[[ DATA FOR THIS TASK, beginning ]]
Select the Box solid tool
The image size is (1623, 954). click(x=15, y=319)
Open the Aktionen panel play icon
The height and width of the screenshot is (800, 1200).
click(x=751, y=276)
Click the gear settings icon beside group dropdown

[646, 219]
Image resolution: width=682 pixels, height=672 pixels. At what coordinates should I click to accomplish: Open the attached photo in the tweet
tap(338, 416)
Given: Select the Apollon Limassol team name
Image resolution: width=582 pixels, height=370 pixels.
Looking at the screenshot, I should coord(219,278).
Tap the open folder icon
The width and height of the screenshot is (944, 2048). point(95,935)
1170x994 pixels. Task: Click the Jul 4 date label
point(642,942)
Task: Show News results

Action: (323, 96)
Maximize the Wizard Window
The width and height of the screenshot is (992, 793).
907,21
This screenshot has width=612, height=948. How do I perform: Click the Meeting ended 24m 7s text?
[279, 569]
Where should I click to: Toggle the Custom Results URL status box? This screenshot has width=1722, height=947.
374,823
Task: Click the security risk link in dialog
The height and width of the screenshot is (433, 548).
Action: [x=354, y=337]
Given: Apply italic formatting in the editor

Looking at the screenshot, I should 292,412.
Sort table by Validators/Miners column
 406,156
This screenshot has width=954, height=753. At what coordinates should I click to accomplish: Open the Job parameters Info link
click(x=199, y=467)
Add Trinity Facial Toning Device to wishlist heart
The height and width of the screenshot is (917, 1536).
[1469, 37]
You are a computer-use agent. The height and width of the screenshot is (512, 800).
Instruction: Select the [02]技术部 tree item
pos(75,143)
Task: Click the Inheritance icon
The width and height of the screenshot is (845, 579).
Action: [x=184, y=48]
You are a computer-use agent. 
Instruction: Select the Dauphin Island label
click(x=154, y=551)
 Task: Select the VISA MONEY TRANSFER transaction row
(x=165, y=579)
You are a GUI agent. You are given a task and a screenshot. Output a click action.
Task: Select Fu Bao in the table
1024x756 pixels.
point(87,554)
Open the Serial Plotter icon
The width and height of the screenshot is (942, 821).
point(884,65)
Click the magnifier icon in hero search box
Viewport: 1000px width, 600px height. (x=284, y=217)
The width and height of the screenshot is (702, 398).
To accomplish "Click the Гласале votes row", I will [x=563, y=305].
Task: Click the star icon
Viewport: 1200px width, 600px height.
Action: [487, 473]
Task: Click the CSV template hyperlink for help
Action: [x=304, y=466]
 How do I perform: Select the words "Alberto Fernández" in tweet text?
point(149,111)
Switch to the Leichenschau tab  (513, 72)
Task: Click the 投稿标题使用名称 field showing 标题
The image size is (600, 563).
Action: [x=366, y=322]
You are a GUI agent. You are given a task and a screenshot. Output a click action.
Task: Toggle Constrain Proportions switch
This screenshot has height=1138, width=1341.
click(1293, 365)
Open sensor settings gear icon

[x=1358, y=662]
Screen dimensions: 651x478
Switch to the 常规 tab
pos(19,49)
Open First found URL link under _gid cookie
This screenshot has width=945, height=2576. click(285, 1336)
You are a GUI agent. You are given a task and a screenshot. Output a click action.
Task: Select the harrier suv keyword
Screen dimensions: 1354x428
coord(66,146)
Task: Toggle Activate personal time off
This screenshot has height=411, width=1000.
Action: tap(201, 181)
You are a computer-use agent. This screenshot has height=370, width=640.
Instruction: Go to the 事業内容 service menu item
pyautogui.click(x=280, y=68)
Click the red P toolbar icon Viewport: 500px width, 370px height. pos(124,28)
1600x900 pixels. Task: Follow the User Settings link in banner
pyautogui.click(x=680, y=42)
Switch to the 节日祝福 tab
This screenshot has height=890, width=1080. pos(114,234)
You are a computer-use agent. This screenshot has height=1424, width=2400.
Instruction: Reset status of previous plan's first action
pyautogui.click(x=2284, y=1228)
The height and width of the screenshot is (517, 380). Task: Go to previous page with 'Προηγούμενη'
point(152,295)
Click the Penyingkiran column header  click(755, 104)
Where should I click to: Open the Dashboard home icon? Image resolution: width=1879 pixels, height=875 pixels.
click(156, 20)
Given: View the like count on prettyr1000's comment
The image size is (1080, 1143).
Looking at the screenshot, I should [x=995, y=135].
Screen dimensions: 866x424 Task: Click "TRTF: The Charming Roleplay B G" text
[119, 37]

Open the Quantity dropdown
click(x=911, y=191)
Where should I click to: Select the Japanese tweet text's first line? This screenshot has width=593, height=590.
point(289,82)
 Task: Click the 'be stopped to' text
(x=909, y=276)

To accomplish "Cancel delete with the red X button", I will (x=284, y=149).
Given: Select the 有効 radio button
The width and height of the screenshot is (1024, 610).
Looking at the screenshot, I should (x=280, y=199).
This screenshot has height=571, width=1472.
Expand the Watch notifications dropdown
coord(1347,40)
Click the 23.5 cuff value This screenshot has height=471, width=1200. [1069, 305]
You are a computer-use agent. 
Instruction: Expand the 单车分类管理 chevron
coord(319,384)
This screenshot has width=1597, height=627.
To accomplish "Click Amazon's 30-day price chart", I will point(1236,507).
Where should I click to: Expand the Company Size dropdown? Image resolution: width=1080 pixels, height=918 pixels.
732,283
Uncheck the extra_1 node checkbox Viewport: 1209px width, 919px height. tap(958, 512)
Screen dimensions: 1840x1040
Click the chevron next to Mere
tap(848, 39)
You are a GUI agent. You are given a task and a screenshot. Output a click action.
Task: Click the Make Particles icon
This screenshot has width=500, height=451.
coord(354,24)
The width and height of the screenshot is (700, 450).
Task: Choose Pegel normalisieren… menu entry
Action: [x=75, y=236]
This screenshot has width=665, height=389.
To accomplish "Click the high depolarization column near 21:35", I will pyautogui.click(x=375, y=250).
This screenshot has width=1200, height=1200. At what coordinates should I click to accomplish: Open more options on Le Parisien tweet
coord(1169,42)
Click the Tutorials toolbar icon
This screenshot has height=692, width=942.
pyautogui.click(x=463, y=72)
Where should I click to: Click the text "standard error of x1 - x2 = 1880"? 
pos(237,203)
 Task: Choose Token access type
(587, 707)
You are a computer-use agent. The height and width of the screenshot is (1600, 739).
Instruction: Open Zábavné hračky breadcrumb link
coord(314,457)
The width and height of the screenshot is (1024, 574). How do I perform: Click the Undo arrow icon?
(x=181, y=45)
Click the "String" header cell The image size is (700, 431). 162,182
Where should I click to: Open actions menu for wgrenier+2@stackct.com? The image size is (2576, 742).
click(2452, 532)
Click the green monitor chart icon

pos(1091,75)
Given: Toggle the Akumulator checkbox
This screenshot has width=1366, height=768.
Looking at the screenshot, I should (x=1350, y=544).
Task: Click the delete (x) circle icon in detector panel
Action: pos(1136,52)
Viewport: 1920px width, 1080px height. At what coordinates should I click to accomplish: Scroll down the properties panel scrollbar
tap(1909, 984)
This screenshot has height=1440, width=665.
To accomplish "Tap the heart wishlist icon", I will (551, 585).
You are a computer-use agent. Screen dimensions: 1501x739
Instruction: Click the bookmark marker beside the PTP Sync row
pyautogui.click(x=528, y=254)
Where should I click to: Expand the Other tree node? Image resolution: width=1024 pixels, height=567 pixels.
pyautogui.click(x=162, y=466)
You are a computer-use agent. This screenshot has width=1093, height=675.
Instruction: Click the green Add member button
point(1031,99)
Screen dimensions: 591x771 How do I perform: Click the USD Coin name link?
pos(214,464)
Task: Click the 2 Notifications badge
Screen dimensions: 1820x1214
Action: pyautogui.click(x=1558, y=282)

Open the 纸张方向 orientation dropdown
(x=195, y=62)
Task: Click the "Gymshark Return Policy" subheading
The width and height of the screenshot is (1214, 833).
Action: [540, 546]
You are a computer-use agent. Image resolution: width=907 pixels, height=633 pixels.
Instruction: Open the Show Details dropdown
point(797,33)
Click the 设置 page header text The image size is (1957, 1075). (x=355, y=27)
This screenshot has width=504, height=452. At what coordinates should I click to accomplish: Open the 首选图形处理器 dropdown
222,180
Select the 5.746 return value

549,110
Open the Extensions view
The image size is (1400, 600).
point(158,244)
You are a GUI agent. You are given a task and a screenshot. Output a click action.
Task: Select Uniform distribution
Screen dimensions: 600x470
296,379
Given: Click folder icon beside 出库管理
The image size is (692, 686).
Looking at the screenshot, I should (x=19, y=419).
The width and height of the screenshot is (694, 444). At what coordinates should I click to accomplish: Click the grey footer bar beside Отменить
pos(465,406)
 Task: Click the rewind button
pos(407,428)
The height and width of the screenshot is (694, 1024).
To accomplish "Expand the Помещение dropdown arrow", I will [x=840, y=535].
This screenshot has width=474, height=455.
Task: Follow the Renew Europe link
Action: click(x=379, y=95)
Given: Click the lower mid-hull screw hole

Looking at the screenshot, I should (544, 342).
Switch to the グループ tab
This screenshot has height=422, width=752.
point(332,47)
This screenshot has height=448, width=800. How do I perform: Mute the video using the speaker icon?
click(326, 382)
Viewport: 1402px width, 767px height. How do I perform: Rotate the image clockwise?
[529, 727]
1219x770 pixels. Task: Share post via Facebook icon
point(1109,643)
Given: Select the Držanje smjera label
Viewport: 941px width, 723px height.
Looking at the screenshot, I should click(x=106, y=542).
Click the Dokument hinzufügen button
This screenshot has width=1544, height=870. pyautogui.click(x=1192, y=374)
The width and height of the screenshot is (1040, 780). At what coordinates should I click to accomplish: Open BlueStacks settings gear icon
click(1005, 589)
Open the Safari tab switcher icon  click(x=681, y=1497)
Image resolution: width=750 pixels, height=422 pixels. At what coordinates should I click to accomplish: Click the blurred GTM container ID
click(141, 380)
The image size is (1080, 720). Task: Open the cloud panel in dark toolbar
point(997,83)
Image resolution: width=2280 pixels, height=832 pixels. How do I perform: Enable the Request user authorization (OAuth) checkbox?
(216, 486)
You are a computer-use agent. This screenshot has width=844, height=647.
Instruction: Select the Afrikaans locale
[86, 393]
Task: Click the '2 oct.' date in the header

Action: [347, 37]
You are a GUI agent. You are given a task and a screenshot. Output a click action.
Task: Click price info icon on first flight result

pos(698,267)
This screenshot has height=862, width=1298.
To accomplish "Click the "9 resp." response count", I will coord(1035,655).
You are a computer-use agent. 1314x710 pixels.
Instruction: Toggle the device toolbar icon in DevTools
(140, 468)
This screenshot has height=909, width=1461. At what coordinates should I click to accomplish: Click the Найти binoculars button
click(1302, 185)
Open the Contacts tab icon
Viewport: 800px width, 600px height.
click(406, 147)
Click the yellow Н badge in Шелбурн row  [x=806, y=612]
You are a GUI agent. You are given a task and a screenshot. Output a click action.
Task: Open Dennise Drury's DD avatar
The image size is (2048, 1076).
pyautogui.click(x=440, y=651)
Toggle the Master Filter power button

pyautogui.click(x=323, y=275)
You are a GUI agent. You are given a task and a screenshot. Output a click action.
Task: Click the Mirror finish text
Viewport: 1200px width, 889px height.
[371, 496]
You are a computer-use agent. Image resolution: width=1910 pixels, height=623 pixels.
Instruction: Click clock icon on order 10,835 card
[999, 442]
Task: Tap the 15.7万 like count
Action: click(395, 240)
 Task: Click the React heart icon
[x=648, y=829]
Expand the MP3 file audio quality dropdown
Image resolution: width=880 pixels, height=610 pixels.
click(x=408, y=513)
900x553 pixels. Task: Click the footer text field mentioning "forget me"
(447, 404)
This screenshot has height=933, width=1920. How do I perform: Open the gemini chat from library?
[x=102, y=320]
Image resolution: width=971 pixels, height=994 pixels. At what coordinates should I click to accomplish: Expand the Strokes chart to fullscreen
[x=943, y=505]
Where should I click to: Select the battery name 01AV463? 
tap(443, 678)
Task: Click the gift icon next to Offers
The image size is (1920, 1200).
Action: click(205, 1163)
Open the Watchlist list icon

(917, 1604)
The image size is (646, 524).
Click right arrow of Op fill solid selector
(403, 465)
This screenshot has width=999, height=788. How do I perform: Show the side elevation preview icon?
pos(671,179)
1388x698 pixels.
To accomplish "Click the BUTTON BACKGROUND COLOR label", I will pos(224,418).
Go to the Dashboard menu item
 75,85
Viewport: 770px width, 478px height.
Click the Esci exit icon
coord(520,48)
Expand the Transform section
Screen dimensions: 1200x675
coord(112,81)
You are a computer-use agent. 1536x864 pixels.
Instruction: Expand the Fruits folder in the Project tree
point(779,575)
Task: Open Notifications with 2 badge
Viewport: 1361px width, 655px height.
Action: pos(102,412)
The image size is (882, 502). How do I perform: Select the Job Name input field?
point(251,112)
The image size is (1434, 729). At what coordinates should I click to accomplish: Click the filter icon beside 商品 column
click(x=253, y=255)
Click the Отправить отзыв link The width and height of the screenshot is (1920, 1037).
[[ DATA FOR THIS TASK, end ]]
• _WORK INSTRUCTION_: Search the entries for the string "wishlist" and return each line where it turns up.

• _TASK SOLUTION_:
Add Trinity Facial Toning Device to wishlist heart
To accomplish "Tap the heart wishlist icon", I will (551, 585).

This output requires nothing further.